As in all social movements, there are aberrant individuals or groupings, which exploit anger and frustration to pursue self-serving objectives of accessing power through violence in one case or through undermining national unity in the other.
That youth anger can thus be taken advantage of in the digital era, gives a measure of its loss of momentum in the search for a common ideal. This explains why the Arab commotion called “Arab spring” was hardly more than social spasms generated by anger but deprived of a credible ideal for the longer term.
The ideal that can really mobilize the youth may be one based on the promotion of equal citizenship rights for all. This rights-based leitmotif is advocated by all the major world religions, creeds and value-systems. It is applicable for believers and non-believers alike and works for unity of purpose at the national and at the international level.

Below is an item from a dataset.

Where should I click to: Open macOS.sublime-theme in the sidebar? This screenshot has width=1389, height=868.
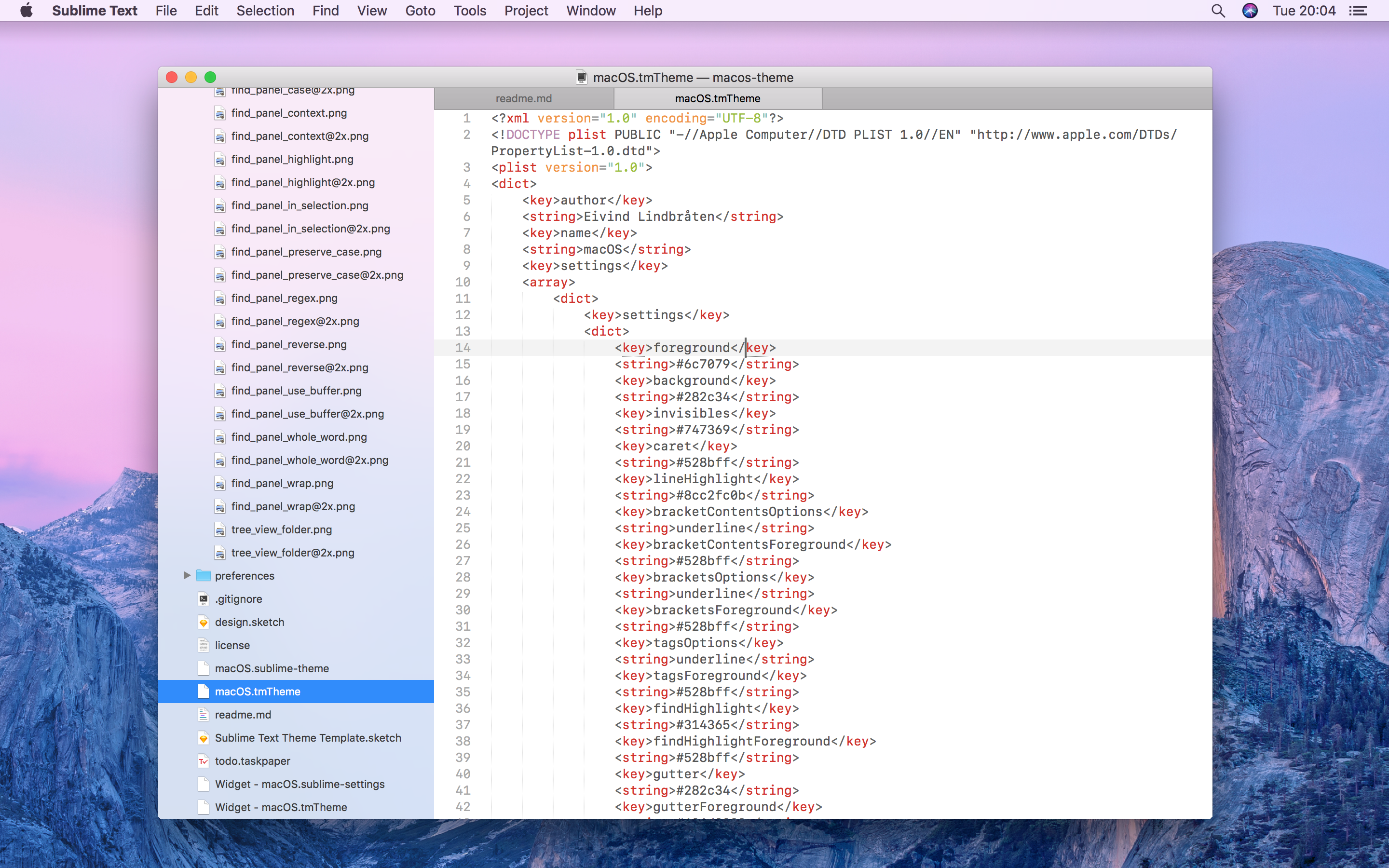coord(272,668)

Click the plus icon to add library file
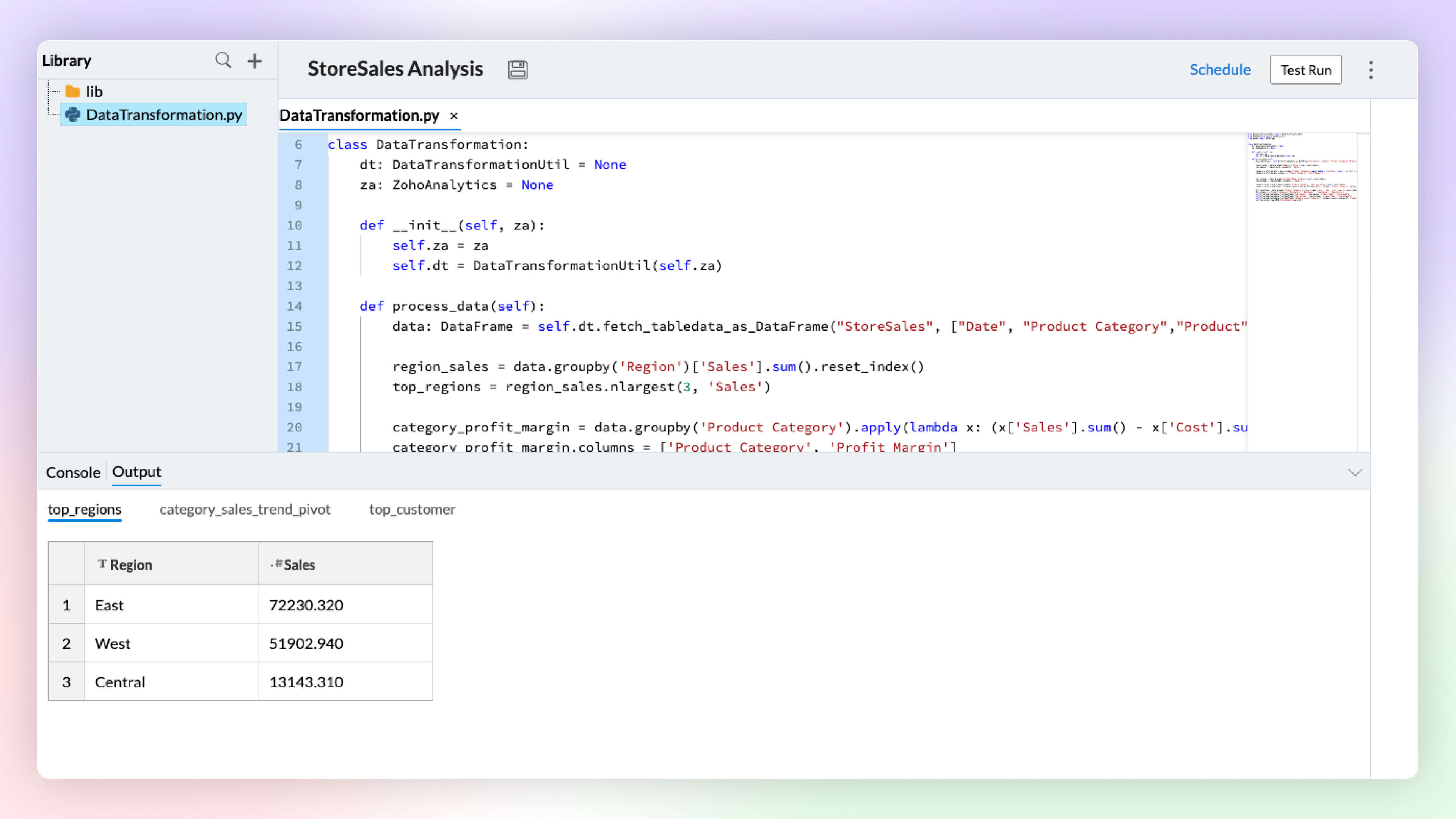click(x=254, y=61)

It will ultimately make irrelevant or obsolete the marginalizing and even oppressive connotations of concepts of ethnic, religious or gender minorities. It will cloak all individuals in a nation with the same right to dignity. Indeed the concept of minorities will seamlessly yield to that of social components of diversity in unity.
And ultimately equal citizenship rights is the gateway to peace as proclaimed at the World Conference held at the UN in Geneva on 25 June 2018 on “Religions, Creeds and Value Systems: Joining Forces to Enhance Equal Citizenship Rights” under the patronage of HRH Prince Hassan of the Hashemite Kingdom of Jordan.